TEXT BLOCK:
_ _ _ _ _ _ _

It is important that your child eats and drinks as normally as possible after the operation. This will encourage healing and actually reduce the pain.

Brushing teeth

There is no reason why you cannot gently brush your child’s teeth after the operation.

Other things to look out for

It is common for children to complain of pain in their ears after they have had their tonsils out. This is because the nerves that supply the tonsils also supply the ears. It is very unlikely that there is actually a problem in the ears themselves.

If you look in the back of the mouth, you may see that things look white. This represents the healing process and will gradually clear as time progresses. At two weeks after operation, things should look back to their normal pink colour.

Going back to school

Children should be kept away from school or nursery for the rest of the week after the operation. This is to try and reduce the chance of them catching an infection from another child which may slow their recovery. There is no problem with them mixing with their family or going outside for short periods of time, provided they do not overdo it.


There can be bleeding associated with having tonsils removed. Bleeding at the time of surgery is dealt with (your child may be kept for one night afterwards to ensure that there are no problems). However, bleeding can occur as part of the healing process, any time from a few days after the operation until 10 days after the surgery. If bleeding occurs, it usually comes from the child’s mouth and, if you notice this, you should contact the hospital for advice (020 7580 4400). Out of every 100 children who have this operation, five will get some sort of bleeding at home afterwards.

Very rarely there can be significant bleeding after the surgery. If this occurs you will need to take your child to the local accident and emergency department, calling an ambulance if necessary. Sometimes they may have to have another operation to control this bleeding. This happens in around 1 of every 100 surgeries.

Follow Up

There is a nurse available for advice at the Portland Hospital 24 hours a day and my secretary is available by phone or email during normal working hours. I need to see your child 2 weeks after the operation to check that all has healed properly.

_ _ _ _ _ _ _

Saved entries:
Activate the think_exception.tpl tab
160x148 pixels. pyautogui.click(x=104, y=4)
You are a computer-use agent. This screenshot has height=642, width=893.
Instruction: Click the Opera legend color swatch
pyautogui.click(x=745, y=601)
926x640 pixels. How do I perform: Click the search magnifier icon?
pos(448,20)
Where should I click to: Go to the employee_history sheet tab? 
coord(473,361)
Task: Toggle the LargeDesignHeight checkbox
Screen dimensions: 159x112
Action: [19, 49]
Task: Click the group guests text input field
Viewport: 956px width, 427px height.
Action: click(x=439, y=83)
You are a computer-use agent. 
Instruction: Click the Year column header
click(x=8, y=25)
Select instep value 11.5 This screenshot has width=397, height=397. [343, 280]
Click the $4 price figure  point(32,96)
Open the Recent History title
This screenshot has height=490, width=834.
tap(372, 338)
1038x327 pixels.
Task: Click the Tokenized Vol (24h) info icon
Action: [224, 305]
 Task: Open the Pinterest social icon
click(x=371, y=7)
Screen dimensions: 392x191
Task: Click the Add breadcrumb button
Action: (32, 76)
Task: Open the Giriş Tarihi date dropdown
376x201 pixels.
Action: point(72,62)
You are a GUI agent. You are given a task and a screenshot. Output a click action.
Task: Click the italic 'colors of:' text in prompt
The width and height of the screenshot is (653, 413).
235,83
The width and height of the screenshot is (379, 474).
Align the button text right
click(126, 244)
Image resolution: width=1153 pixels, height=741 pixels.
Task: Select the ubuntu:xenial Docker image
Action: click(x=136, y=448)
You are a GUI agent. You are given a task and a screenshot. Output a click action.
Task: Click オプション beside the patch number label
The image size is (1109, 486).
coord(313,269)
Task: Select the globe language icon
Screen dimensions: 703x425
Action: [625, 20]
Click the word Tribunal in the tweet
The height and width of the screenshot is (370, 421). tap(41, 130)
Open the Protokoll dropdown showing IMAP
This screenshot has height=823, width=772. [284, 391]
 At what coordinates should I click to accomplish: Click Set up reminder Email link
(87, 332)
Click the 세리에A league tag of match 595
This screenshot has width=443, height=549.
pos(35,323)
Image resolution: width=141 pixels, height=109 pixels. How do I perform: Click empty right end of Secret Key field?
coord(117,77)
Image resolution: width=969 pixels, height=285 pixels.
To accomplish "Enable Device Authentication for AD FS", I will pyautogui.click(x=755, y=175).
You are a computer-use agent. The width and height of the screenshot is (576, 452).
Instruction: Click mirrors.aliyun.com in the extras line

_ _ _ _ _ _ _

Reproduce the passage of the text on a child's recovery after having tonsils removed between "There is a nurse" and "has healed properly.", inclusive.

There is a nurse available for advice at the Portland Hospital 24 hours a day and my secretary is available by phone or email during normal working hours. I need to see your child 2 weeks after the operation to check that all has healed properly.